Without better alternatives, parents are largely stuck passing off their worn out iPhones or Androids or buying an old smartphone, which still costs hundreds of dollars. “There’s just a certain comfort level there because that’s what we’ve [mom and dad] have always used,” says Heather Brewer, an author and illustrator who bought both of her children iPhones and uses Apple’s Parental Controls. “Handing down our old phones is low-cost and the parental controls work fairly well.” Biggs, who also gave both of his kids iPhones, agrees: “Kids aren’t some special animal that require special tools when it comes to phones. They are little humans, and I prefer to respect them when it comes to tech.”
And rather than creating new products, manufacturers have begun adding features to make their adult-oriented products more kid-friendly. Apple’s new iOS 12 parental controls include a Screen Time feature, which allows you to set time limits for specific apps and track how much time they’re spending on their phones. Google has introduced Google Family Link, a free app that allows parents to track their kids’ screen time as well as remotely lock their devices if they’re spending too much time using them.
These software work-arounds aren’t perfect — kids are reportedly hacking Apple’s Screen Time simply by changing the time setting on their device — but they’re a recognition that kids of a certain age want to own the same thing everyone else has. And if everyone else has an iPhone or an Android, many won’t settle for anything less.
But ultimately the anxiety parents feel around what sorts of devices to buy their children and when may also be a means of projecting anxieties about our own complicated relationships with phones. The answer may not be finding the right device for our kids, but wrangling our own impulses, especially because some researchers say that parents who are overly distracted by their devices are creating behavioral issues in their children.

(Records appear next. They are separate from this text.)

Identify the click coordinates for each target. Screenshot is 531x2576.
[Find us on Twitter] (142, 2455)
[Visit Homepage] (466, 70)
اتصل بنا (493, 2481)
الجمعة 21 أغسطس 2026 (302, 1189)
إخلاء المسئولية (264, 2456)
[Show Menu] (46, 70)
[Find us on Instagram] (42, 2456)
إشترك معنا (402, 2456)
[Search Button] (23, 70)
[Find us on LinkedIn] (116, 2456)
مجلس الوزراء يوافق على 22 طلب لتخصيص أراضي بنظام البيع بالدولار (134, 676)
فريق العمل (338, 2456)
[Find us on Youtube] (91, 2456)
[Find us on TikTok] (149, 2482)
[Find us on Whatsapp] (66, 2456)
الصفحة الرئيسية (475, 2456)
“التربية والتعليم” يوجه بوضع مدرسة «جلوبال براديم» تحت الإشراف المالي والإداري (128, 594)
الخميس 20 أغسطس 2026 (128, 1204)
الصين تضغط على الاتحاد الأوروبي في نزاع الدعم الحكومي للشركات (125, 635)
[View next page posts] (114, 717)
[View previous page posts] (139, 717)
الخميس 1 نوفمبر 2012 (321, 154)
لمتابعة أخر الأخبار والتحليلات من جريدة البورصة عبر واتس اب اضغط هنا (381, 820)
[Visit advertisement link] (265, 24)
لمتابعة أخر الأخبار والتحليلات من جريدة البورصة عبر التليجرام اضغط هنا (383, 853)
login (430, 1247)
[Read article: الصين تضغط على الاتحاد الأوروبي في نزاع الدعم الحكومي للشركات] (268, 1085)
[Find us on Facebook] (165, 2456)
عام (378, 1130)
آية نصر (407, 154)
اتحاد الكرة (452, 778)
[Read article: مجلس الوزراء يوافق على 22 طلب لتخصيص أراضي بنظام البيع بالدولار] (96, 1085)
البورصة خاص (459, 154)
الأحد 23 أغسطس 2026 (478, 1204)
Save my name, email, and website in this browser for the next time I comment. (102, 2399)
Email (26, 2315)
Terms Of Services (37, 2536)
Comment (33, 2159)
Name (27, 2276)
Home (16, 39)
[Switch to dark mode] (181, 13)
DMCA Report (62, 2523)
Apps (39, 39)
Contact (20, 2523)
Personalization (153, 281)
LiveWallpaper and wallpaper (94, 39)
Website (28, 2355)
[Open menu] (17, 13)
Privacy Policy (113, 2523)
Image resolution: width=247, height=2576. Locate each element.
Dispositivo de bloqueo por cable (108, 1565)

“Kids will do what you do, not what you tell them to do,” Balkam says. “You have to model good digital habits.” In fact, a 2016 Common Sense Media study found that although 78 percent of parents thought they were modeling good screen habits for their kids, they were spending an average of nine hours per day with their screens — far more time than their kids were.
When I noticed that I was spending far more time scrolling through my email and Twitter than I was playing on the floor with my son, I realized that the problem wasn’t with screens warping his fragile mind. It was that I’d already allowed my phone to warp mine. So these days, my husband and I try not to use our phones at all in front of our son. Not because I think the devil lives in my iPhone, but because I think, to some extent, a small part of the devil lives in me.